Çevrim İçi Türkçe Argo Sözlüğü
çivilemek
fiil
- Aynı noktaya sürekli olarak bakmak – Abbas Sayar
"Duvara sırtını verip çömeldi. Gözünü hamamcının geleceği yola çiviledi."
- Bir kişiyi öldürmek
- Olduğu yerde hareketsiz bırakmak – Attilâ İlhan
"Maçın sonuna kadar sanki koltuğuna çivilemişler, hiç kımıldamıyor."

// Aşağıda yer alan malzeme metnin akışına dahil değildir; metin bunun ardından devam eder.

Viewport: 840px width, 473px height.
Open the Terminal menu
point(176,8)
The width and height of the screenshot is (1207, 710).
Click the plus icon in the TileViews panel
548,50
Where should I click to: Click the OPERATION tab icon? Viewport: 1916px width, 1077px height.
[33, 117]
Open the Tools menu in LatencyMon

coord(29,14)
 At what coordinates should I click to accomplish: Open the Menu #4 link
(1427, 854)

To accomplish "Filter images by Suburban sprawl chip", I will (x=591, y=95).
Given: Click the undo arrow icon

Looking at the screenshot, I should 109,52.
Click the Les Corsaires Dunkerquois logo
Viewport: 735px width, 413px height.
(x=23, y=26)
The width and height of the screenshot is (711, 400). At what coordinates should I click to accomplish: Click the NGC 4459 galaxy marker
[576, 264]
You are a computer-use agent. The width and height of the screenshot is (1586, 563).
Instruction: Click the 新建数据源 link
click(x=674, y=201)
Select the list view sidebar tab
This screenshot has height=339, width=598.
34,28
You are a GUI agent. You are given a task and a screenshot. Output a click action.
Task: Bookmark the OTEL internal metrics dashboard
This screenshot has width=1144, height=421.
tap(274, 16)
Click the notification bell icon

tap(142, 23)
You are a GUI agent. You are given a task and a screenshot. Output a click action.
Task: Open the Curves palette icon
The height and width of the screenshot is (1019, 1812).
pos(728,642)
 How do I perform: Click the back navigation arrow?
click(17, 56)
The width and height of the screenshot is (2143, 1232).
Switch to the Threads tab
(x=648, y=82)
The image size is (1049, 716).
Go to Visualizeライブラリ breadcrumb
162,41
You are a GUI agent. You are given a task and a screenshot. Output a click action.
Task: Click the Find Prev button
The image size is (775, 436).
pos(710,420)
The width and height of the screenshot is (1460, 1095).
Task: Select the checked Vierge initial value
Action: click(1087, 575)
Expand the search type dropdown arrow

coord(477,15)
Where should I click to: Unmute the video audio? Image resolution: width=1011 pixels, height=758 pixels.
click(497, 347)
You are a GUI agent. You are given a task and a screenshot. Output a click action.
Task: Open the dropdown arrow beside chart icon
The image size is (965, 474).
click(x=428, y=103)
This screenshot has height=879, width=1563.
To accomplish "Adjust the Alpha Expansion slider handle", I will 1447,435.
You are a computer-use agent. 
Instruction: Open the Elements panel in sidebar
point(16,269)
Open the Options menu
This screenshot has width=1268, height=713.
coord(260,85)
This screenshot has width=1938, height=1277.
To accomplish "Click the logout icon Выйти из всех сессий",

- Sabitleştirmek, kesin olarak yerleştirmek
- Sivri bir araçla yaralamak şişlemek
- Erkek için cinsel ilişkide bulunmak düzmek
Ağızlarının tadını bildiklerinden lehimleri tutkal... Çivilemede perçin... Oğlan da sevsen karı da sevsen reayadan şaşma! (Kemal Tahir, Esir Şehrin Mahpusu)
- Gammazlamak ihbar etmek
Küçük Rıza deyyusu vaziyeti çakallayıp çivilediyse aynasızlar bizi nerede posta edebilirler en çok? Ya Üsküdar İskelesi'nde ya Kabataş'ta. (Attilâ İlhan, Kurtlar Sofrası)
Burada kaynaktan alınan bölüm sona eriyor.